Previous epidemiologic studies generally based estimated individual exposure to pollutants from traffic on distance from main roads or data from air monitoring stations located in the same (generally broad) areas [4, 31]. These approaches are subject to substantial exposure misclassification, since exposure depends not only on distance but on the numbers and types of vehicles circulating on all nearby major and minor roads and meteorological conditions, data which were generally unavailable in previous studies. While our detailed exposure assessment is a strength, it must be noted that in our study, assessment of PM10 exposure was biased towards much lower values than actually measured in the study area since, unlike benzene, motorized traffic is not the major source of PM10 even in urban areas. In our investigation, estimated concentrations of PM10 at the 7 monitoring stations recording PM10 in the study area were 24.4 % of the measured values, a value very similar to that estimated as contribution of traffic to measured environmental levels of PM10 or its major component PM2.5 in recent studies in Milan (27.1 and 17–24 %, respectively) [39, 40].

Recent studies with a different design also suggested a relation between childhood leukemia and low-dose benzene exposure. One such study was an ecologic study in Texas based on census tract-specific benzene estimates [41]; others examined residence near petrol stations and automotive repair garages [4245] or hazardous waste sites containing benzene [46]. Another study that used frequency of vehicle refueling by parents in the year before or during pregnancy and use of wood burners as indicators of benzene exposure did not find such association [47].

A distinctive feature of the present study was evaluation of PM10 as a potential confounder and an independent risk factor for leukemia, an association not analyzed so far to the best of our knowledge. PM10 concentrations may be considered a proxy for a number of contaminants hypothetically involved in the etiology of childhood leukemia and more generally of cancer, such as heavy metals and several volatile organic compounds including dioxins, benzene, benz(a)-pyrene, and 1-3 butadiene [1821, 48, 49]. In our analyses, the independent association between PM10 and the disease was considerably weaker than for benzene but still possibly elevated, a relation that may be worth further study [48]. Mean annual levels of PM10 in the study area, as measured by the monitoring stations of the two provinces, were in several cases in the order of 40 μg/m3, a value which represents the EU standard [30] and is higher than the World Health Organization guideline of 20 μg/m3 [50].

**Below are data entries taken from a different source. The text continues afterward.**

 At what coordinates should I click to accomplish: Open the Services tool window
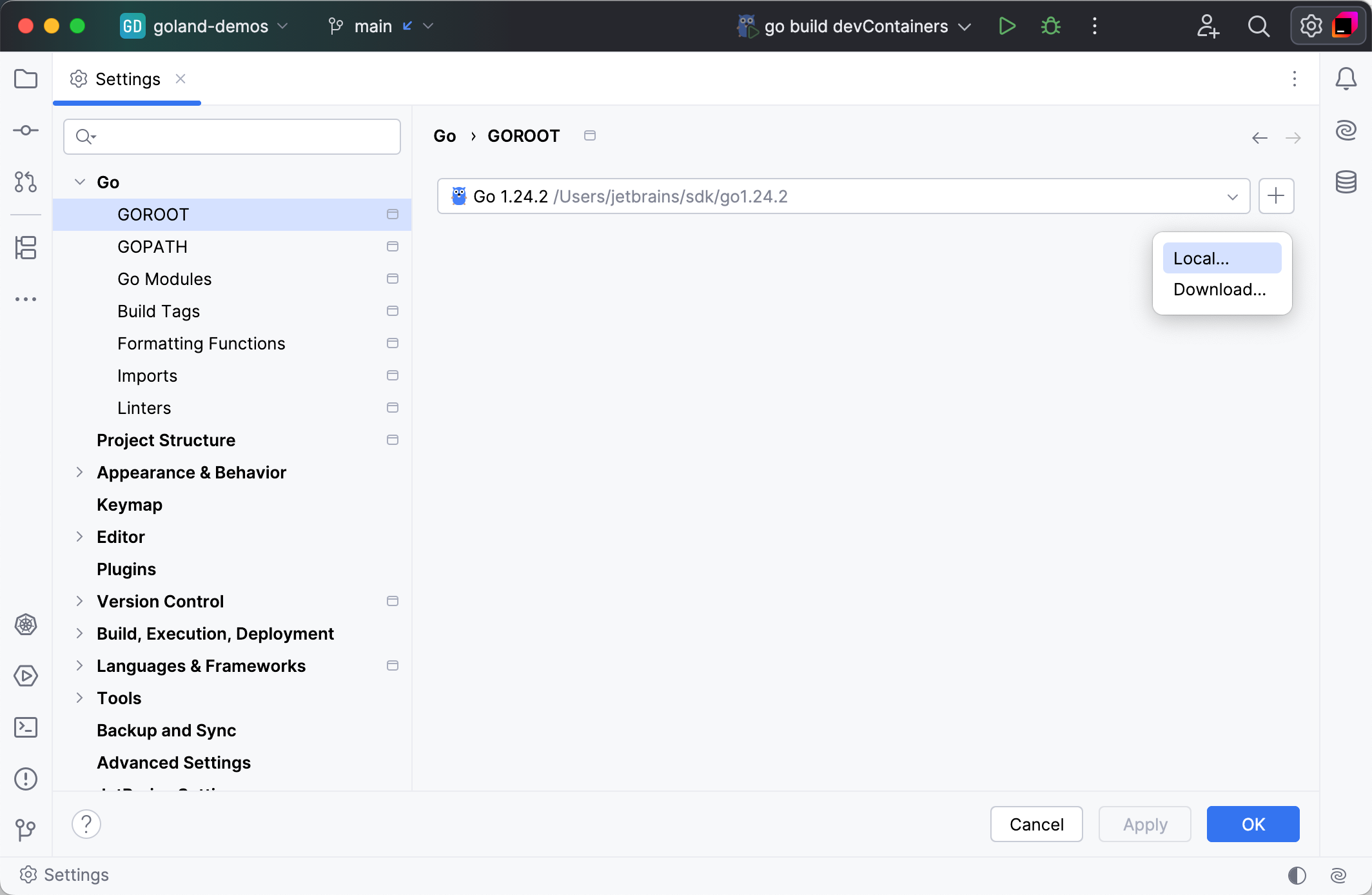click(26, 676)
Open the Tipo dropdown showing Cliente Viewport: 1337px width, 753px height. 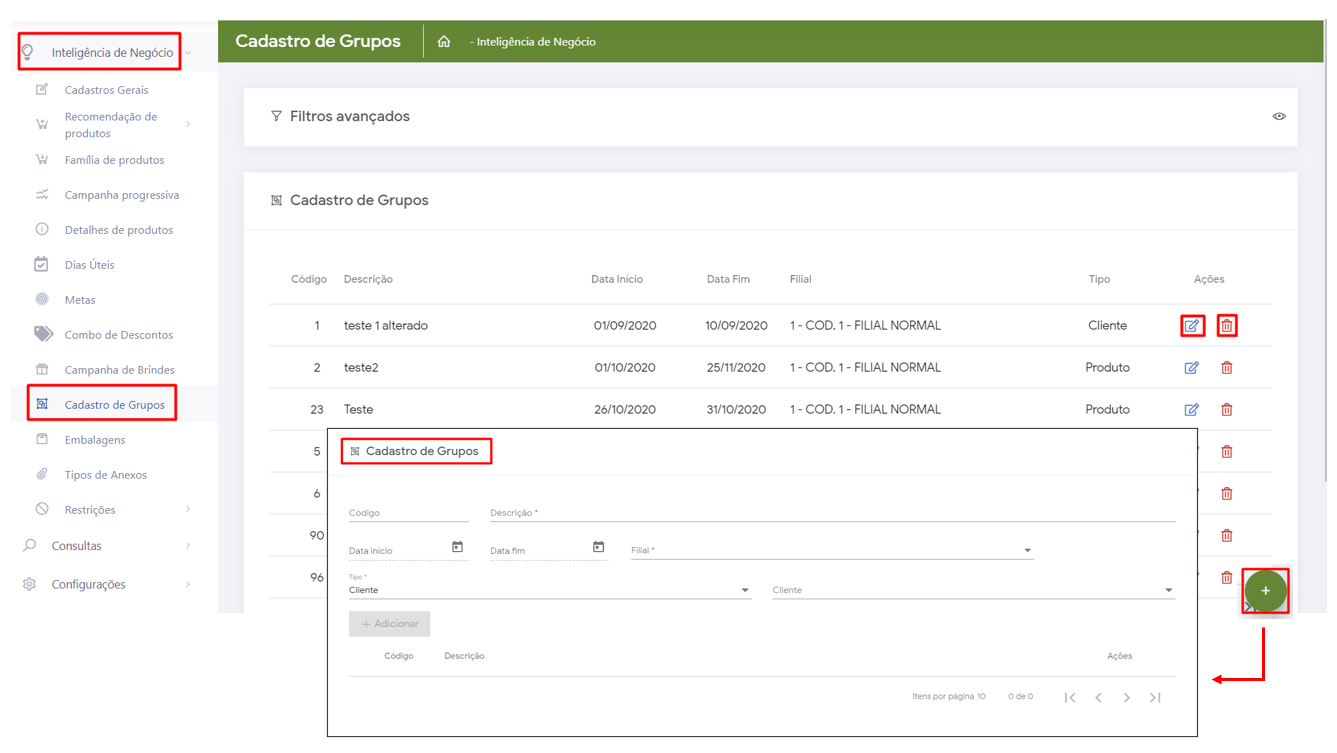pyautogui.click(x=549, y=590)
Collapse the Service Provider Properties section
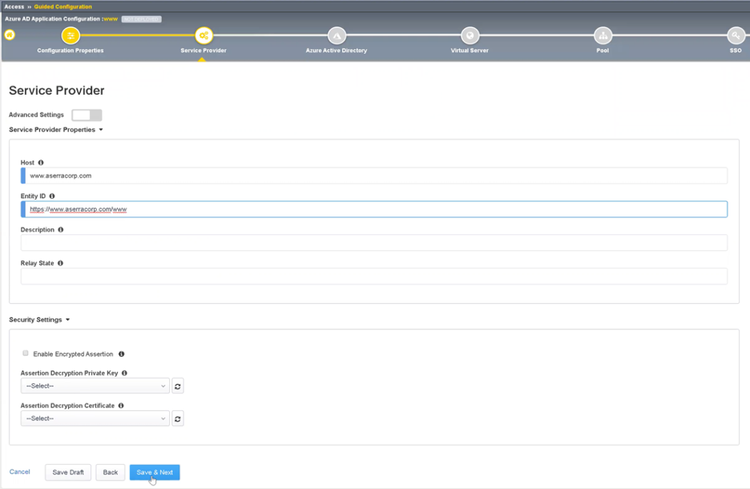This screenshot has width=750, height=489. [56, 130]
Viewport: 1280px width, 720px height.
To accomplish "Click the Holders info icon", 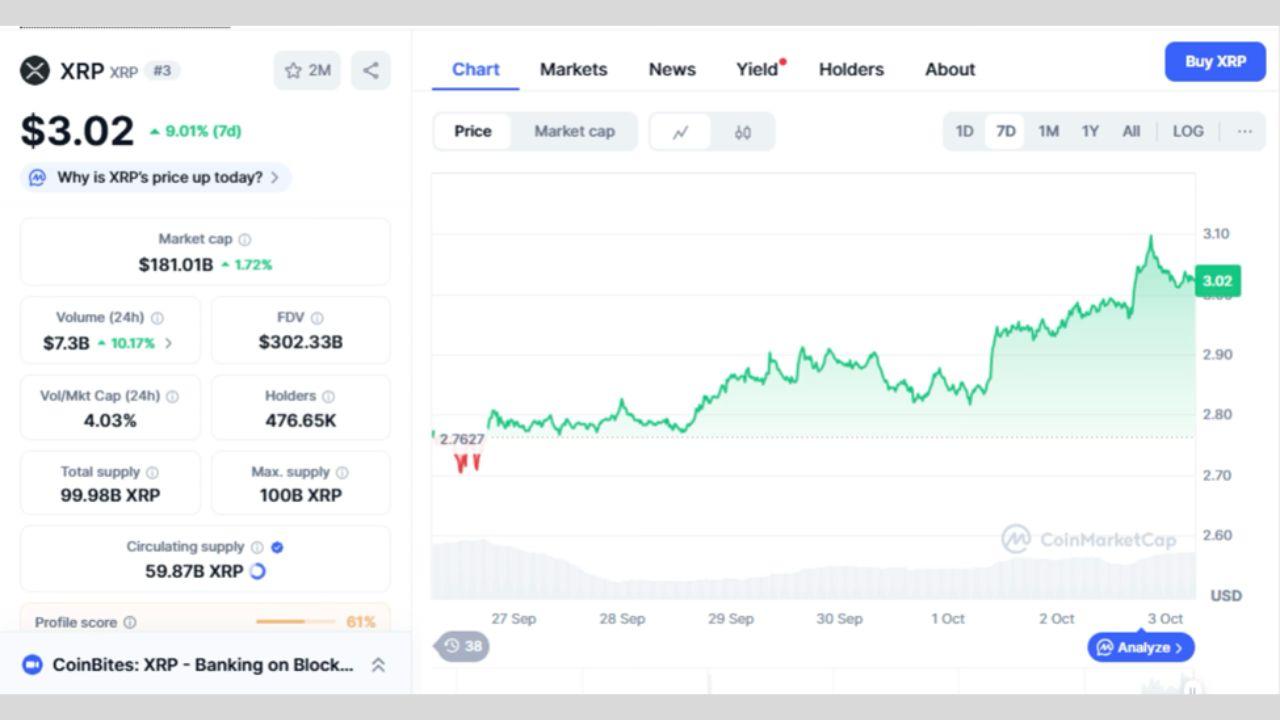I will 328,397.
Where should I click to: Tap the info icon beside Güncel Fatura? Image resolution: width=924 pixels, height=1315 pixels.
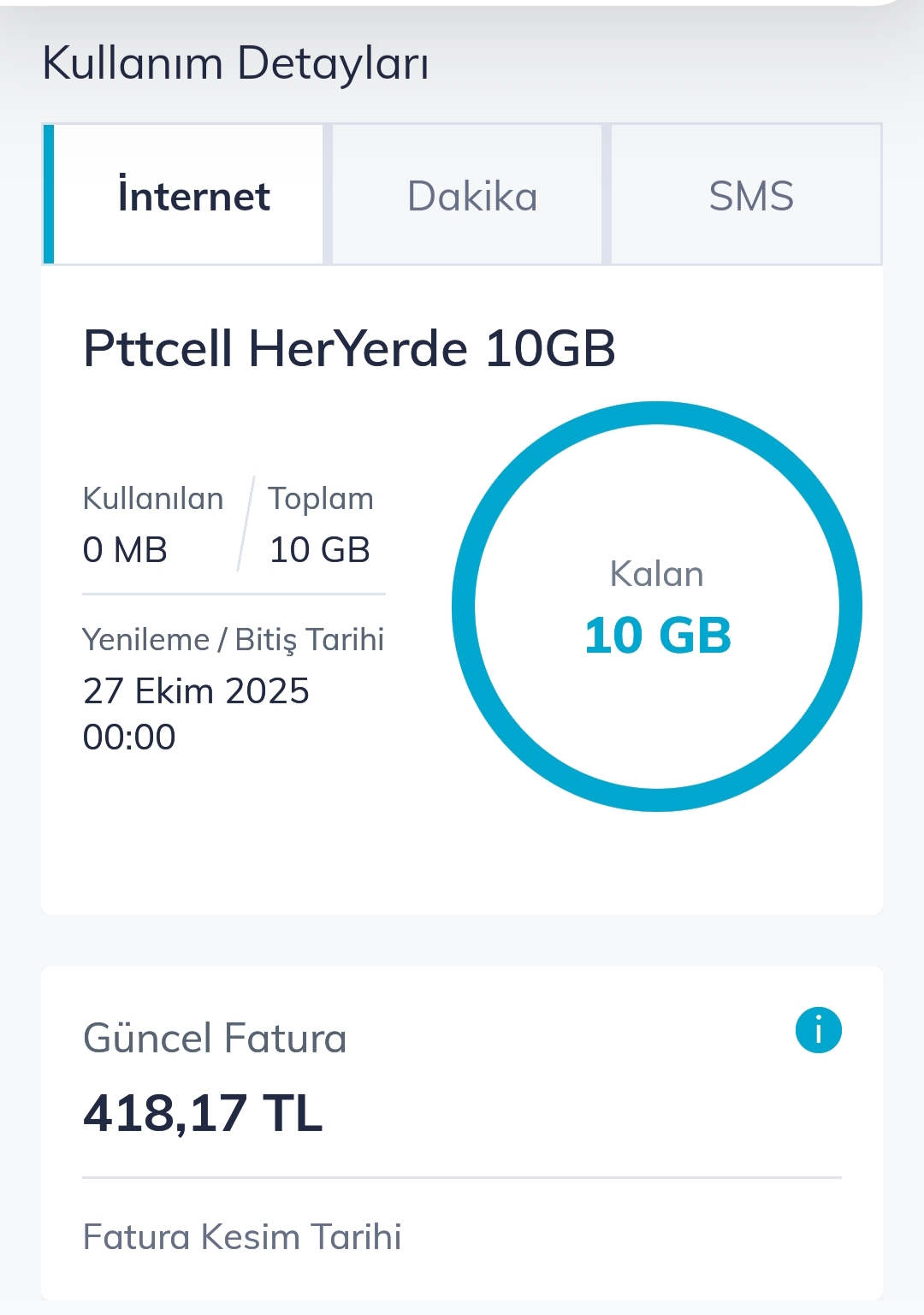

The amount of exposure associated with increased childhood leukemia risk in the present study is not easy to determine, particularly since the induction period between benzene exposure and disease onset is unknown. In our study, we observed an excess risk mainly in the highest exposure categories (≥0.5 μg/m3 for average benzene concentration and ≥6 μg/m3 for maximum hourly benzene concentration). However, since levels of benzene decreased in the study area during the 12-year study period, and more generally in the nation as a whole, the critical amounts of benzene exposure might well have been those at the beginning of the period or immediately before it (estimated on the order of 5 μg/m3 or above), depending on the alleged length of the induction period [51, 52]. We note that the RR estimates were somewhat sensitive to the model specification (categorical versus continuous, untransformed versus log-transformed); however, the various modeling approaches were consistent in suggesting excess risk with higher exposure.

In conclusion, our study in this Italian community indicates that exposure to low environmental benzene concentrations released by motorized traffic may be a risk factor for childhood leukemia among children younger than 5 years of age, and particularly for acute myeloid leukemia, although this result could also reflect confounding from unmeasured traffic pollutants or other factors. Our findings offer limited evidence for a role of PM10.